A major strength of this study is that data was collected directly from the treating physician giving precise information on prescribed insulin dose in units per day. The daily dose prescribed by the treating physician is not necessarily the same as the dose actually used by the patient. However, it does not seem likely that there are differences between DET and GLAR patients with regard to compliance, and therefore this should not influence the main conclusion of no significant dose differences between DET and GLAR. Overall, the risk of information bias is considered low in this study compared to other real-world studies where the daily insulin dose is calculated based on dispensing data [19–21].

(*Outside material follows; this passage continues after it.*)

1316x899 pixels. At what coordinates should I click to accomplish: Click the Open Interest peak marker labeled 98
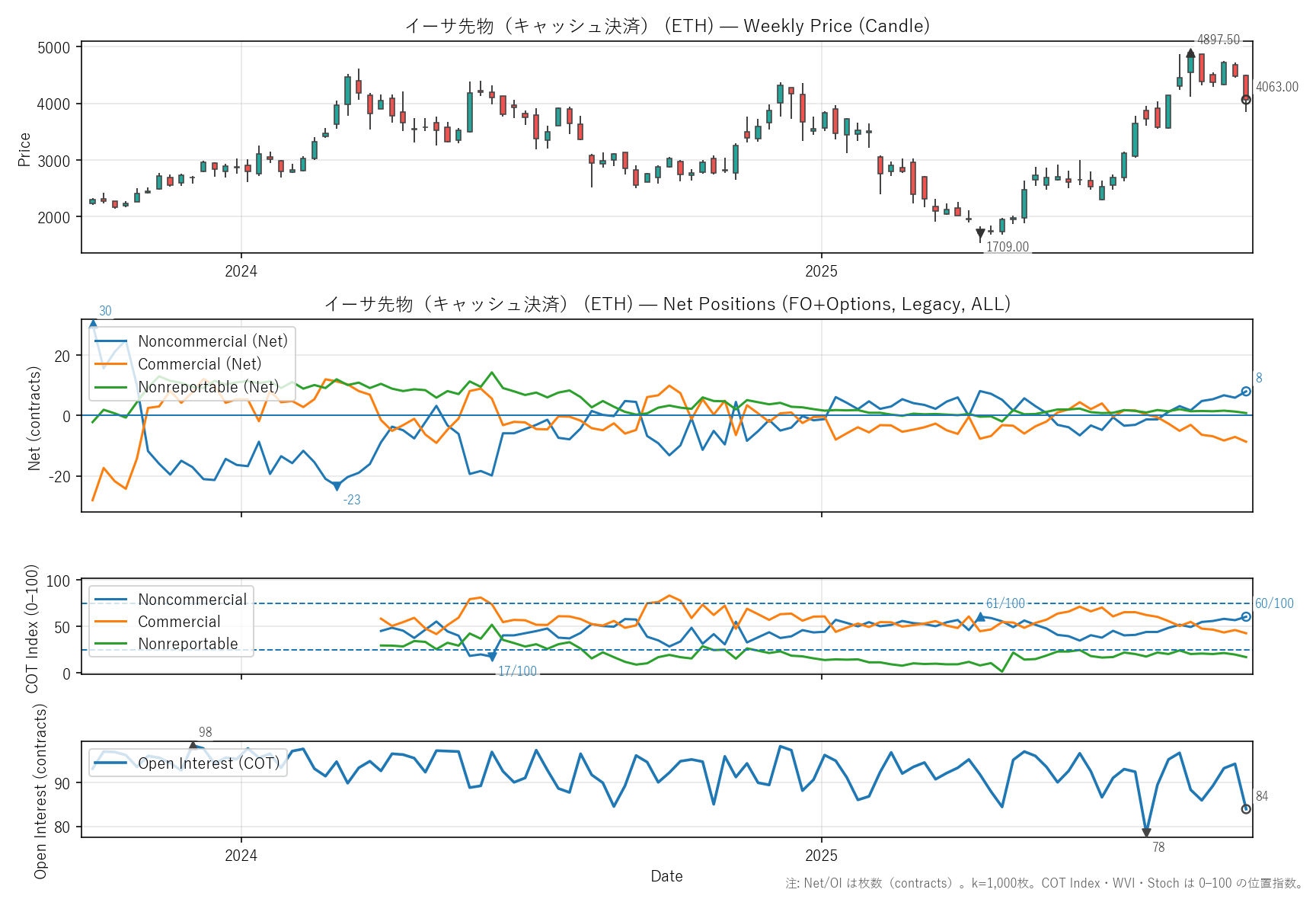(x=193, y=746)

Dose comparisons were strictly performed for the same treatment algorithm (once daily dosing of DET or GLAR) in accordance with the aim of the study (as it otherwise would include off-label use of GLAR). Patients with two or more daily injections − of which the majority was DET patients − were excluded in the analyses presented here which could be regarded as a limitation towards the ability to conclude on cost differences. However, multivariate regression analyses were performed with these patients included. The analyses confirmed the expected positive correlation between number of daily injections and daily insulin dose as well as dose similarities between DET and GLAR when administered twice daily (data not shown). The overall conclusion remained unchanged, i.e. no differences in daily doses of DET and GLAR were identified when taking into account different factors that may influence insulin utilisation, including treatment algorithm.
A limitation of this study is the sensitivity to selection bias as the participating GP offices and specialists were not selected randomly. However, the study population is large and diverse which makes it highly probable that the main conclusion of no significant dose differences between DET and GLAR in a once daily regime is representative for all T2D patients in Denmark.
Another limitation concerns the possibility of residual confounding. The existence of co-morbidities in T2D patients may influence insulin utilisation, but was not included in the multivariate regression models as data was not available. However, it is not likely that this would have changed the main conclusion of no significant dose differences between DET and GLAR as there are no compelling reasons to assume that co-morbidities differ between T2D patients treated with DET and GLAR.